Overhead ip cam tracker 

Basic Installation
==================

The simplest way to install this package is:
	 1. unpack 
		`tar -xvf overhead-tracker-MAJOR.MINOR.tar.gz'.
	 2. `cd' to the directory containing the package's source code.
	 3. Type `make all' to compile the package.
	 4. You can remove the program binaries and object files from the
     	    source code directory by typing `make clean'.

Prerequisites, Compilers and Options
====================================

1. For a fresh install on a system:
	1. OpenCV (>=2.3.1, tested with 2.4.1) with various prerequisites mentioned in the official guide
	    GUIDES: 
			http://opencv.willowgarage.com/wiki/InstallGuide 
			http://www.ozbotz.org/opencv-installation/
	2. gcc
	3. pkg-config

2. For running the application without installing OpenCV and recompiling the source code and libraries:
	1. use the provided static libraries for 32 bit and 64 bit machines along with the pre-compiled binary (WORK IN PROGRESS...)
	2. in order to add changes to the code one must setup the system as described in option 1

Usage
=====
	After compiling the source code there are many options:

	1. Record a stream to a file stored on the disk.

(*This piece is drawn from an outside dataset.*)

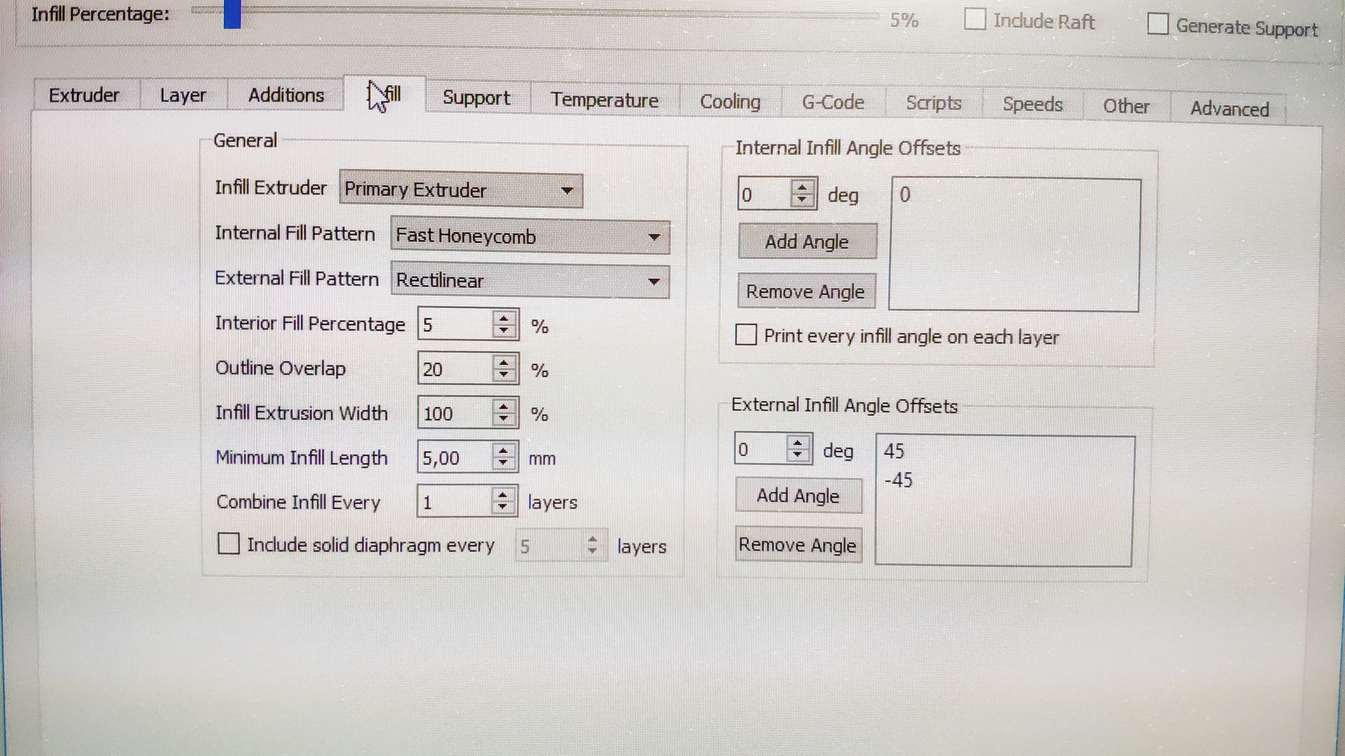Screen dimensions: 1345x756
Task: Select -45 in external angle list
Action: point(898,479)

		./cam_track <input_stream> <port> -r

			where <input_stream> can be:
				-  remote stream (e.g. MJPEG, RTSP)
			        -  default option for running without args: local camera
			      <port>: defaults to 56000 but can be set according setup

		e.g.: 
			./cam_track -r 							# record stream from local camera (i.e.: laptop webcam)
			./cam_track http://10.162.242.18/mjpg/video.mjpg 56000  -r 	# record MJPEG stream from IP Cam

	2. Run the tracking algorithm on an input stream (using 2 coloured markers : small radius red+blue circles). 

		./cam_track <input_stream> <port>

		e.g.:
			./cam_track  						# run the tracking algorithm on local camera stream (i.e.: laptop webcam)
			./cam_track http://10.162.242.18/mjpg/video.mjpg 56000	# run the tracking algorithm on MJPEG stream from IP Cam
			./cam_track demo/test-demo-recording.avi		# run the tracking algorithm on a locally saved file (i.e.: demo recording in the demo directory, old runs)

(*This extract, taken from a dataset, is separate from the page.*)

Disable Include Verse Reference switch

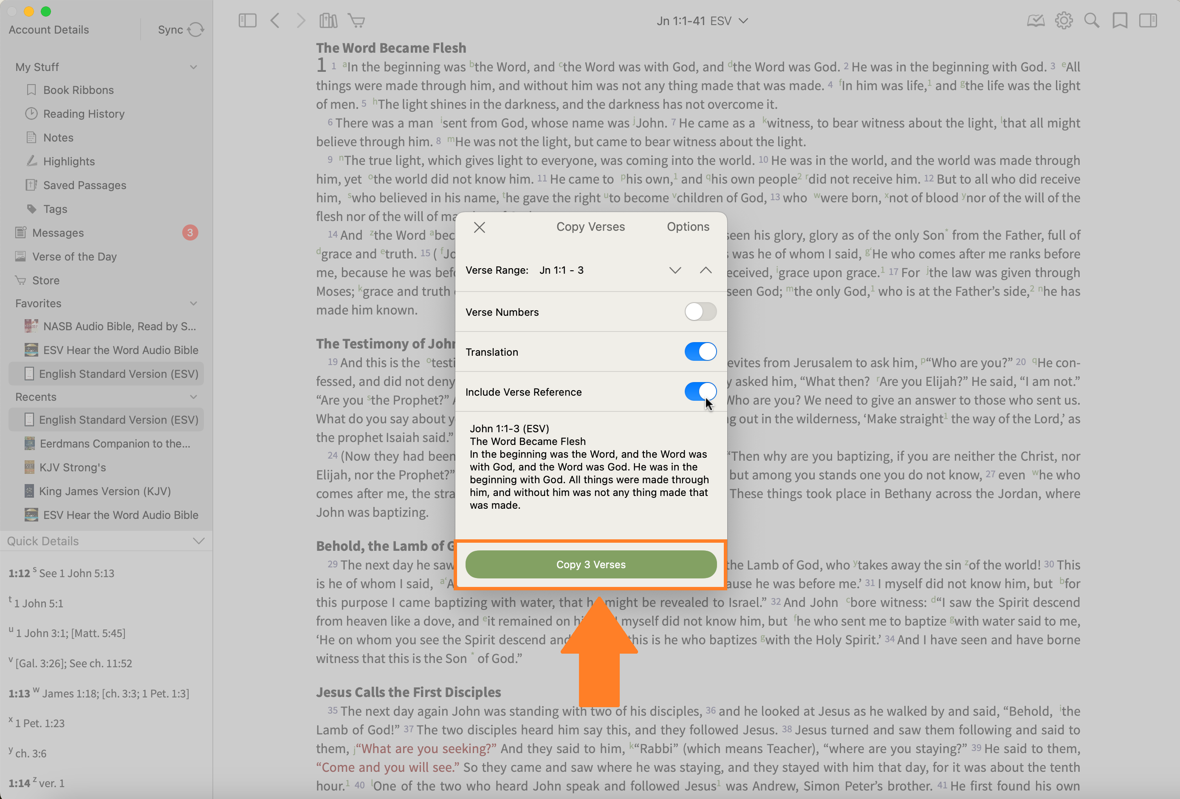tap(700, 392)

	3. An additional feature is to stream out the data from the tracking algorithm to a remote application connected as a client.
		- currently the tracking applications has a stream server embedded which is able to stream data for clients (at the moment only one)
		- in the current setup the camera is running at 30 FPS and the stream server outputs a new position from the tracker to a client at 25Hz

	Sample algorithm off-line testing:
		
		- run the prerecorded stream:

			./cam_track demo/test-demo-recording.avi
			
	Sample algorithm usage:

		- ensure lights are all on in the room because automatic marker detection is sensitive to illumination; otherwise manual selection is used by default
		- select the 2 markers in the displayed GUI visualizer 
		- the data from running the algorithm and also the recorded stream for off-line processing will be saved in the current directory (source directory)
		- the recorded file will be an MPEG-4 encoded .AVI file at 30FPS using a date and time prefixed name e.g %Y-%m-%d__%H:%M:%S" and a fixed identifier *_cam_tracker_rec.avi 
		- data logged data during the algorithm execution will be saved in a text file using a date and time prefixed name e.g %Y-%m-%d__%H:%M:%S" and a fixed identifier *_overhead_tracker_position
				- the format is 
						TIMESTAMP,XPOS,YPOS,HEADING
						
					where XPOS,YPOS,HEADING are the 2D coordinates and heading
					      TIMESTAMP number of nanos from the epoch (subtraction needed in own code / data alignment with other sources)
		- the tracking data can be observed during runtime by getting the pose information in world space, camera space and heading and also the robot trace in the GUI
				- the format is given as:
					X_POS,Y_POS,x_frame,y_frame,HEADING

Camera connection setup
=======================

	The Axis IP camera in the Robotalab is connected to the local wired network and has a static IP address 10.162.242.18.

Others
======
	The current source tree also contains a minimalistic client software (remote_access_tester) to connect to the stream server and get the data from the tracking application.